--- BEGIN DATASET EXCERPTS ---
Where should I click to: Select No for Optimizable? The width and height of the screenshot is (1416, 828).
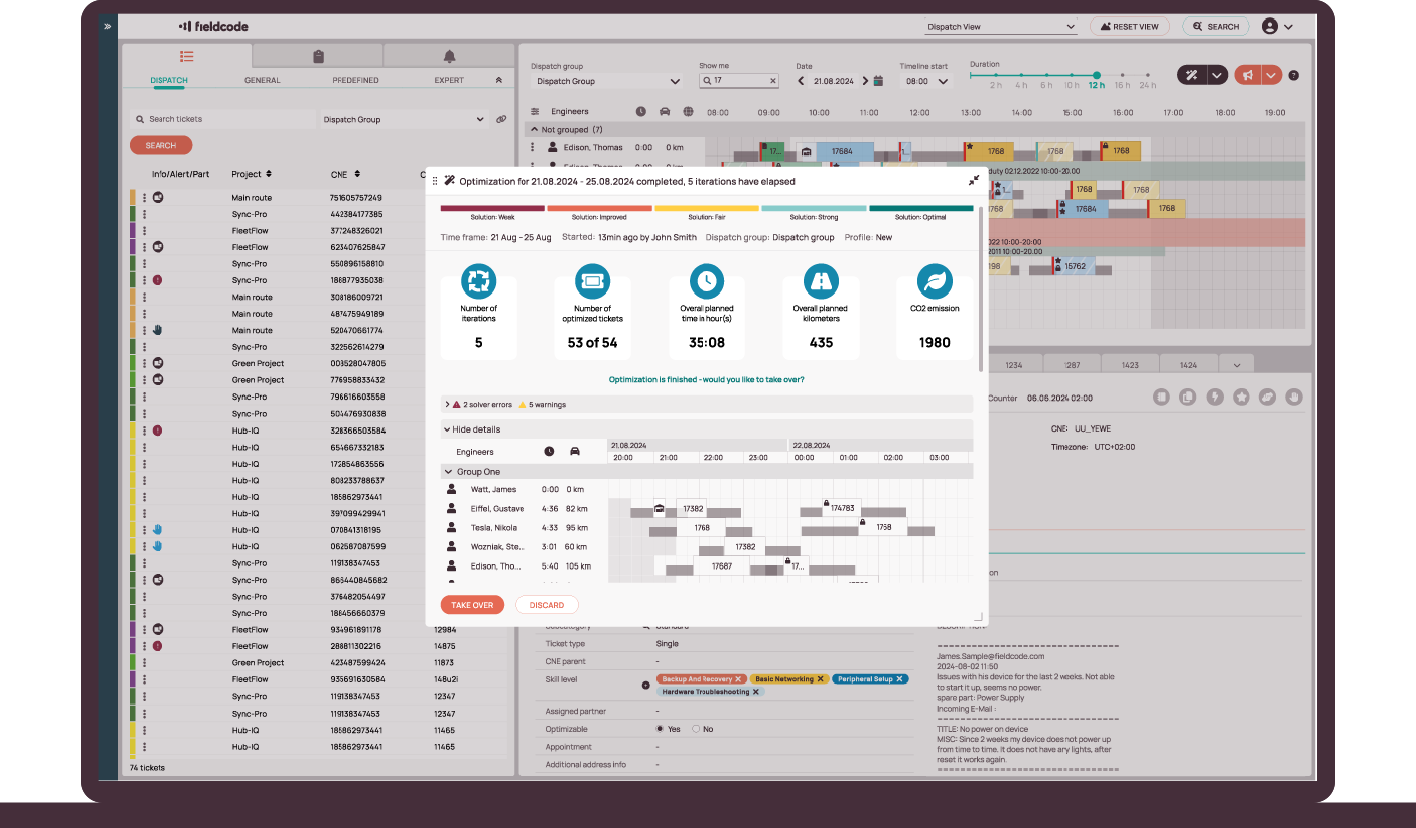pyautogui.click(x=696, y=729)
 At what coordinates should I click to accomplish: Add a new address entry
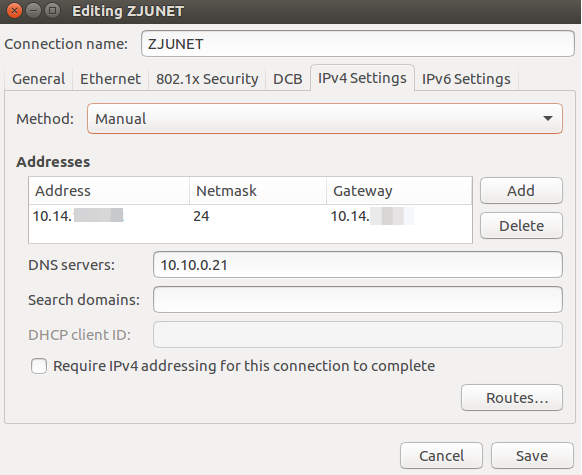[521, 191]
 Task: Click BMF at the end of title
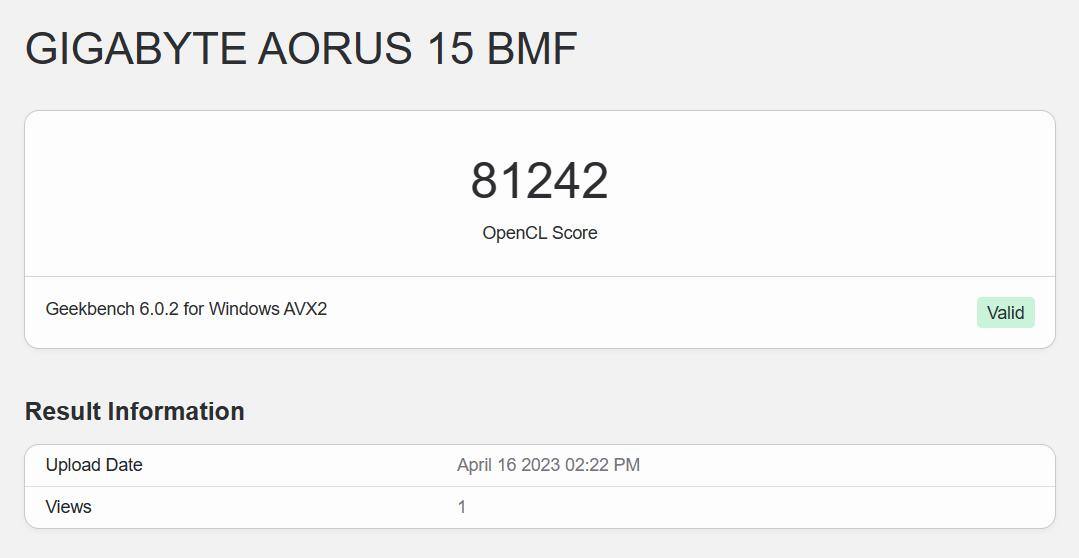[x=532, y=49]
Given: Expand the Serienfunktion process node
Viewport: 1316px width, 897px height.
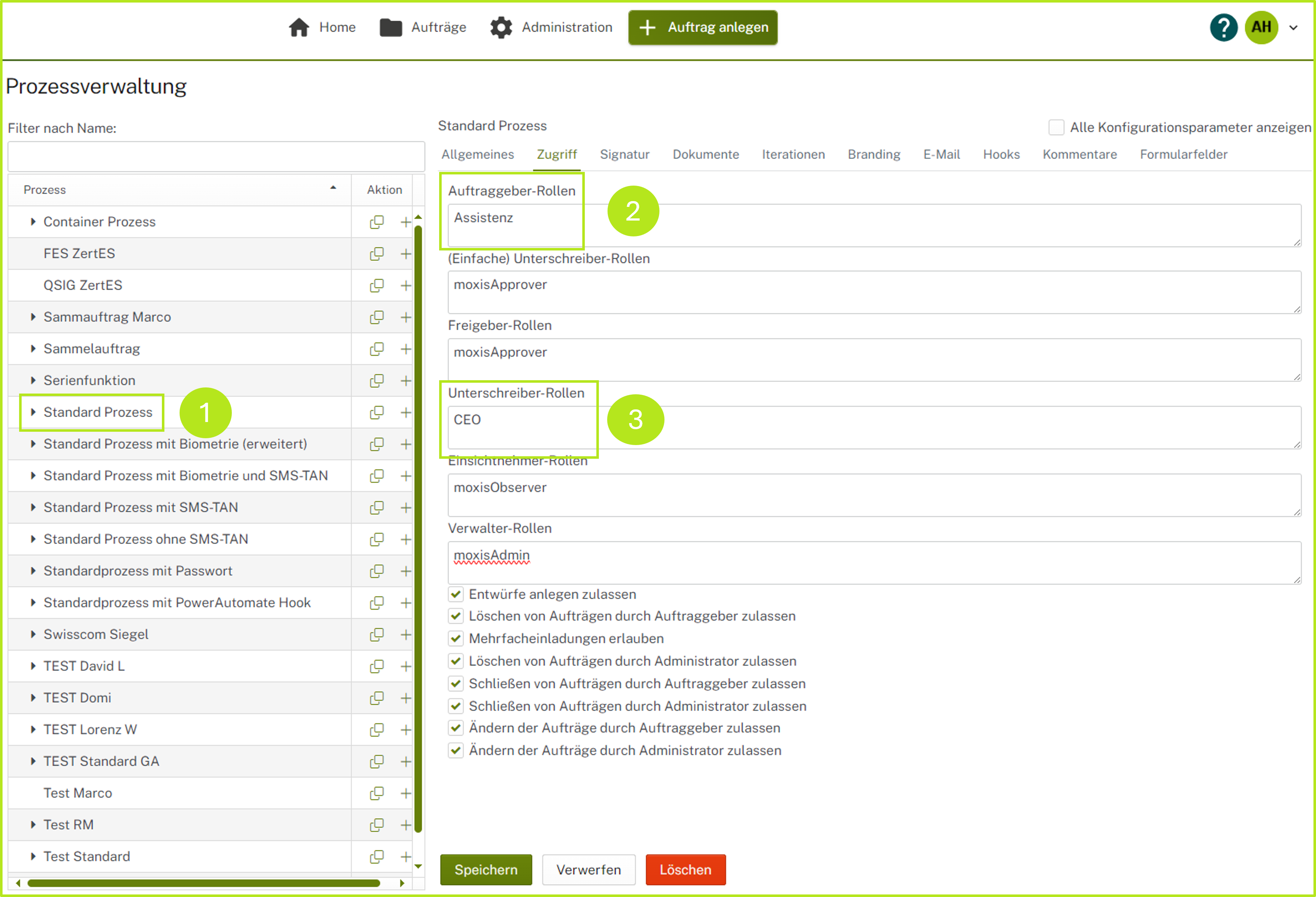Looking at the screenshot, I should (x=33, y=380).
--- END DATASET EXCERPTS ---
Convert the listing above into a JSON list of strings, one string per line, skipping blank lines and leaving the pictures out.

[
  "Where should I click to: Select No for Optimizable? The width and height of the screenshot is (1416, 828).",
  "pyautogui.click(x=696, y=729)",
  " At what coordinates should I click to accomplish: Add a new address entry",
  "[521, 191]",
  " Task: Click BMF at the end of title",
  "[x=532, y=49]",
  "Given: Expand the Serienfunktion process node",
  "Viewport: 1316px width, 897px height.",
  "Looking at the screenshot, I should (x=33, y=380)."
]